Electricity and CRISPR used to write data to bacterial DNA
In recent years, researchers have used DNA to encode everything from an operating system to malware. Rather than being a technological curiosity, these efforts were serious attempts to take advantage of DNA’s properties for long-term storage of data. DNA can remain chemically stable for hundreds of thousands of years, and we’re unlikely to lose the technology to read it, something you can’t say about things like ZIP drives and MO disks.
But so far, writing data to DNA has involved converting the data to a sequence of bases on a computer, and then ordering that sequence from someplace that operates a chemical synthesizer—living things don’t actually enter into the picture. But separately, a group of researchers had been figuring out how to record biological events by modifying a cell’s DNA, allowing them to read out the cell’s history.

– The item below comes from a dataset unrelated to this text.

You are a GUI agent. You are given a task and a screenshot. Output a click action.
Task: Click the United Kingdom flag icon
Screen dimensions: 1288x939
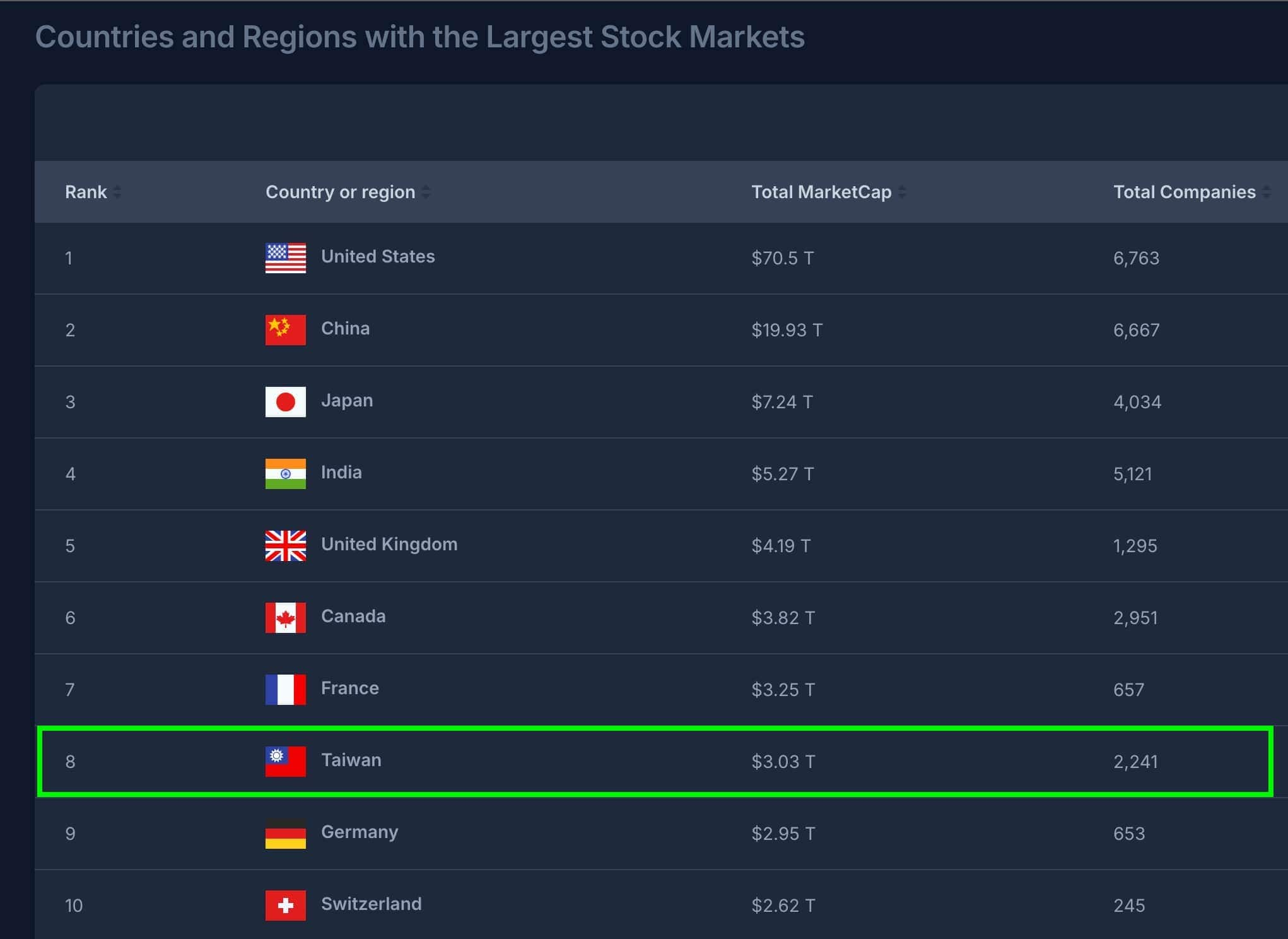tap(285, 546)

A group at Columbia University has now figured out how to merge the two efforts and write data to DNA using voltage differences applied to living bacteria.
CRISPR and data storage
The CRISPR system has been developed as a way of editing genes or cutting them out of DNA entirely. But the system first came to the attention of biologists because it inserted new sequences into DNA. For all the details, see our Nobel coverage, but for now, just know that part of the CRISPR system involves identifying DNA from viruses and inserting copies of it into the bacterial genome in order to recognize it should the virus ever appear again.
The group at Columbia has figured out how to use this to record memories in bacteria. Let’s say you have a process that activates genes in response to a specific chemical, like a sugar. The researchers diverted this to also activate a system that makes copies of a circular piece of DNA called a plasmid. Once the copy number was high, they activated the CRISPR system. Given the circumstances, it was most likely to insert a copy of the plasmid DNA into the genome. When the sugar was not present, it would generally insert something else.
Using this system, it was possible to tell whether a bacterium has been exposed to the sugar in its past. It’s not perfect, since the CRISPR system doesn’t always insert something when you want it to, but it does work on average. So, you just have to sequence enough bacteria in order to figure out the average sequence of events.
To adapt this for data storage, the researchers used two plasmids. One is the same as described above: present at low levels when a specific signal is absent, and present at very high levels when the signal’s around. The second is always present at moderate levels. When CRISPR is activated, it tended to insert sequences from whichever plasmid was present at higher levels, as shown in the diagram below.
On its own, this only stores one bit. But the process can be repeated, creating a stretch of DNA that’s a series of inserts derived from the red and blue plasmids, with the identity being determined by whether the signal was present or not.
Giving it a jolt
It’s a neat system but pretty far removed from the sorts of things we normally associate with the production of data—the output of a sensor reading or calculation is rarely a sugar or antibiotic mixed in with a bunch of bacteria. Getting bacteria to respond to an electrical signal turned out to be relatively simple. E. coli is able to alter the activity of genes depending on whether it’s in an oxidizing or reducing chemical environment. And the researchers could alter the environment by applying voltage differences to a specific chemical in the culture with the bacteria.
More specifically, the voltage difference would alter the oxidative state of a chemical called ferrocyanide. That in turn caused the bacteria to alter the activity of genes. By engineering the plasmid so that it responded to the same signal as these genes, the researchers were able to control the levels of plasmid by applying different voltages. And they could then record that level of that plasmid by activating the CRISPR system in these cells.
It’s pretty easy to see how each of the inserts in a series could be considered a zero or a one, depending on the identity of the insert. But remember that this system isn’t perfect; pretty regularly, CRISPR would insert nothing when it’s activated, which would shift all the ensuing bits. As this process is random, the longer the series of bits you try to encode, the more likely it becomes that at least one of them ends up being skipped.
To limit this problem, the researchers kept their data to three bits per bacterial population. Even then, they had to train a supervised learning algorithm to reconstruct the most probable series of bits based on an average of the sequences found in the population. And, even with that, the system failed to recognize the series of bits about six percent of the time. In the end, they settled on using a parity bit that was the sum of the first two to allow error correction, and then edited lots of populations in parallel.
(By giving each population’s plasmids a unique sequence tag called a “barcode,” it was possible to mix a lot of them into a single population after the bits were encoded and still untangle everything once the DNA was sequenced.)
With everything in place, they successfully stored and read out “Hello world!” They even put the bacteria into some potting soil for a week and showed that they were able to recover the message. (Storing them in the freezer obviously works better.) They estimate that the message can be retained for at least 80 generations of bacteria.
Let’s be clear: as a storage medium, in its current form, this is pretty terrible. If you wanted to put some data into DNA, you’d be much better off having the DNA chemically synthesized. But it is intriguing to think we could go straight from electrical signals to altered DNA, and there may be some ways to improve the system now that it has been established.